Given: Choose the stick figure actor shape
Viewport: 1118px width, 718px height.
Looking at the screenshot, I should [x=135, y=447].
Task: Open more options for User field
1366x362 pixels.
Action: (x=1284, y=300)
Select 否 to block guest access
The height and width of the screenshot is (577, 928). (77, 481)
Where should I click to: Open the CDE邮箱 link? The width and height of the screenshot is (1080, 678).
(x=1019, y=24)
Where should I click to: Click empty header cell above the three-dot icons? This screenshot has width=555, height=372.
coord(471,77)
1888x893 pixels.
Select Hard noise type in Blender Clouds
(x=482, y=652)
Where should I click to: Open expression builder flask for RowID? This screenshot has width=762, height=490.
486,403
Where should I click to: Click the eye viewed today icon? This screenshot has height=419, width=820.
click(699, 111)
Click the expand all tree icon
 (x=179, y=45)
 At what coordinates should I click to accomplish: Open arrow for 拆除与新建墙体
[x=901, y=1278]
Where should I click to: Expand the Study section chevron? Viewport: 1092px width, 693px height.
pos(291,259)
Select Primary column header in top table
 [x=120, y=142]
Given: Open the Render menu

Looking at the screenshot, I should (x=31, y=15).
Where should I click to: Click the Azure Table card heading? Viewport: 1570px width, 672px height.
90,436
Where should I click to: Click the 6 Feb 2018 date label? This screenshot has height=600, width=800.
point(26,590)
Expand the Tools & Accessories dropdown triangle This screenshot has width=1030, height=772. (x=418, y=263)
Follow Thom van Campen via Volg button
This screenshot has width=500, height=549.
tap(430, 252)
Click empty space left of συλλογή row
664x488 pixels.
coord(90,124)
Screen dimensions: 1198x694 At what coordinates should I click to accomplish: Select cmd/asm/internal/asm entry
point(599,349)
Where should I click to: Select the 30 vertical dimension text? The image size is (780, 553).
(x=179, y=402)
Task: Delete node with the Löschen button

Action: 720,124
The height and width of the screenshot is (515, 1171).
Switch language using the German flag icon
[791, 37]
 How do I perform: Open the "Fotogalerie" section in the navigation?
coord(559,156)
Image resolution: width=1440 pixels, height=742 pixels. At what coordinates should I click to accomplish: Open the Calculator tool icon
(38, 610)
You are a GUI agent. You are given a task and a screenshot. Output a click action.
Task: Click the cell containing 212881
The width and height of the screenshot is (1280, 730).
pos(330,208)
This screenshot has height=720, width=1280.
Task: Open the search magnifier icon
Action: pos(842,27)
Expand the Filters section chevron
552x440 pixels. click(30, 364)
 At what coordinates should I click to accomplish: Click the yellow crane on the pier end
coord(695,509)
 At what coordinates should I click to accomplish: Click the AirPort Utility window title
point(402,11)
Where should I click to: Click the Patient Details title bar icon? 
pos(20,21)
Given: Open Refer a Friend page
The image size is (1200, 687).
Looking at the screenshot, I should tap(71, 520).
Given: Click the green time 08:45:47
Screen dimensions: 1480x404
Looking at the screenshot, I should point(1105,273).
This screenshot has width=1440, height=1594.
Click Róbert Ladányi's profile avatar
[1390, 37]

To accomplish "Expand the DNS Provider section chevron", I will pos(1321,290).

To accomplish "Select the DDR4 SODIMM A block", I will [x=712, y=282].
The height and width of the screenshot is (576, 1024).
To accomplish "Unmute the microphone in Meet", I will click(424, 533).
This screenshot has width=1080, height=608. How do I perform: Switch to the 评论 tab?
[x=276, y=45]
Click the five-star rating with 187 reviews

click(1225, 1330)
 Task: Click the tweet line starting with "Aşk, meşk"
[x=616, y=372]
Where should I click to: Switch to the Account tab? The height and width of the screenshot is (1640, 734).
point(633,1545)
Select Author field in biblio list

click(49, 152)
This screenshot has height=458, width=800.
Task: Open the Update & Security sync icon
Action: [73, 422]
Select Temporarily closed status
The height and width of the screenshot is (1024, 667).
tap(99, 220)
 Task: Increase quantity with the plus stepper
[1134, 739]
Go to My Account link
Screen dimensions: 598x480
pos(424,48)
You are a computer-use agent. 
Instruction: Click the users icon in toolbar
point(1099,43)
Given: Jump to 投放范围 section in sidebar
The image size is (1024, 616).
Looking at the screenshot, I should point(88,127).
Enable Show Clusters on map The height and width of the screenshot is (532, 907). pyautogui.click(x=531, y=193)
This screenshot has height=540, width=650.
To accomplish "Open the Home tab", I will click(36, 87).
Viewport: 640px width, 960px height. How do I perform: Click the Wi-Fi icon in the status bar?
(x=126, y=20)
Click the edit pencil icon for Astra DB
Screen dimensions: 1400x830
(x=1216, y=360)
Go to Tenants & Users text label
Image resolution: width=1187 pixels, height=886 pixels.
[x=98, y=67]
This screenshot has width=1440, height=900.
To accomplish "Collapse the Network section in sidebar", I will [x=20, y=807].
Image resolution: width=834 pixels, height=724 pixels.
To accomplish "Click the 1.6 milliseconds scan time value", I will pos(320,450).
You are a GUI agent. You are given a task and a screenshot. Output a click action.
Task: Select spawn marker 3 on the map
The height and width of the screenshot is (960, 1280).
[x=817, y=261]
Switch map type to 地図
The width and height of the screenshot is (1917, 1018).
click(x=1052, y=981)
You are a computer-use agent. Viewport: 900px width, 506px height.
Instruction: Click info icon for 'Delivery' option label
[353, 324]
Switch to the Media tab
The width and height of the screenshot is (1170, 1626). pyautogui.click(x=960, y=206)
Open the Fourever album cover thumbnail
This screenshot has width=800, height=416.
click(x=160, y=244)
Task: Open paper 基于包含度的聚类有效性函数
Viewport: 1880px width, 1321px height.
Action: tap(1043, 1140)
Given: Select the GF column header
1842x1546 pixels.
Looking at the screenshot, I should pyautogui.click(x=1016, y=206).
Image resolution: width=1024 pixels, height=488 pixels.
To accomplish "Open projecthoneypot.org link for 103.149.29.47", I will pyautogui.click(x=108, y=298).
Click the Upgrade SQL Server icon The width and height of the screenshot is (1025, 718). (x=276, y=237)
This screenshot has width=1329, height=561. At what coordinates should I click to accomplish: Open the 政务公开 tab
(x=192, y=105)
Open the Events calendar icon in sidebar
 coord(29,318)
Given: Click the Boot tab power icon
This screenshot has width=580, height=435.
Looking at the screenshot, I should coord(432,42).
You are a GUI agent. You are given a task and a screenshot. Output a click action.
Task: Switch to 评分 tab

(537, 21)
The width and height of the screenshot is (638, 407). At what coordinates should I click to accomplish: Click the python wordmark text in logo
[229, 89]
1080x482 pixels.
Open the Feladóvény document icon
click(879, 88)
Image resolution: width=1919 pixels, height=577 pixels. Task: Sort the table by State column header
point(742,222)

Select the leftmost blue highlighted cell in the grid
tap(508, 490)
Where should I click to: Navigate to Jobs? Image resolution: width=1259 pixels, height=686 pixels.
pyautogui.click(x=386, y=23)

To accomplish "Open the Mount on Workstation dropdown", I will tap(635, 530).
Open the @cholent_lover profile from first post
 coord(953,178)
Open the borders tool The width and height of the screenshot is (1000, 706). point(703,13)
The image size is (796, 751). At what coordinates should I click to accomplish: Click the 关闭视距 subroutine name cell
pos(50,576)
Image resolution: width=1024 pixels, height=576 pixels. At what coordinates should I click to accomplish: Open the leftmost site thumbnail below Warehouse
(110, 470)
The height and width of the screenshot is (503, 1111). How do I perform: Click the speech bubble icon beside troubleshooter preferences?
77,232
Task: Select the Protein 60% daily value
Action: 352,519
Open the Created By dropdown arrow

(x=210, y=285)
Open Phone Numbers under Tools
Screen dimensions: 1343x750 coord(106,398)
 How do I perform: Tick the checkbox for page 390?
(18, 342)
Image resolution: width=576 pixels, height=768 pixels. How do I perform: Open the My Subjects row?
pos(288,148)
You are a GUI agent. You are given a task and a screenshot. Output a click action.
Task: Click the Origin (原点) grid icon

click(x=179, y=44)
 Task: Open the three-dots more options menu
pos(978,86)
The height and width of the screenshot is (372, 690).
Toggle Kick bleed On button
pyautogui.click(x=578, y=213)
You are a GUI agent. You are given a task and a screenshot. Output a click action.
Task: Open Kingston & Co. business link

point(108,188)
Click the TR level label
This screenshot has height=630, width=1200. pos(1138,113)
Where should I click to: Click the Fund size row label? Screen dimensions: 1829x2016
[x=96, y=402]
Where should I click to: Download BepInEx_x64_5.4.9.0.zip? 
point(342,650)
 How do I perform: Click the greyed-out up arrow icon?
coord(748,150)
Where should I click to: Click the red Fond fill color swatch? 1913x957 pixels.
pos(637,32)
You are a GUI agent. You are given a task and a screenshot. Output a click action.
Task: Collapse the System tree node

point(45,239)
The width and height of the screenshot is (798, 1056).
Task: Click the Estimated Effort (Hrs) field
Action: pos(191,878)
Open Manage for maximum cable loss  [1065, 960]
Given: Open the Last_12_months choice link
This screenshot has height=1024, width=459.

────────

### Problem to solve
Return exactly the lines in the records above, beginning with the one that holds "Click the TR level label" and ending with the last.

### Answer box
Click the TR level label
This screenshot has height=630, width=1200. pos(1138,113)
Where should I click to: Click the Fund size row label? Screen dimensions: 1829x2016
[x=96, y=402]
Where should I click to: Download BepInEx_x64_5.4.9.0.zip? 
point(342,650)
 How do I perform: Click the greyed-out up arrow icon?
coord(748,150)
Where should I click to: Click the red Fond fill color swatch? 1913x957 pixels.
pos(637,32)
You are a GUI agent. You are given a task and a screenshot. Output a click action.
Task: Collapse the System tree node

point(45,239)
The width and height of the screenshot is (798, 1056).
Task: Click the Estimated Effort (Hrs) field
Action: pos(191,878)
Open Manage for maximum cable loss  [1065, 960]
Given: Open the Last_12_months choice link
This screenshot has height=1024, width=459.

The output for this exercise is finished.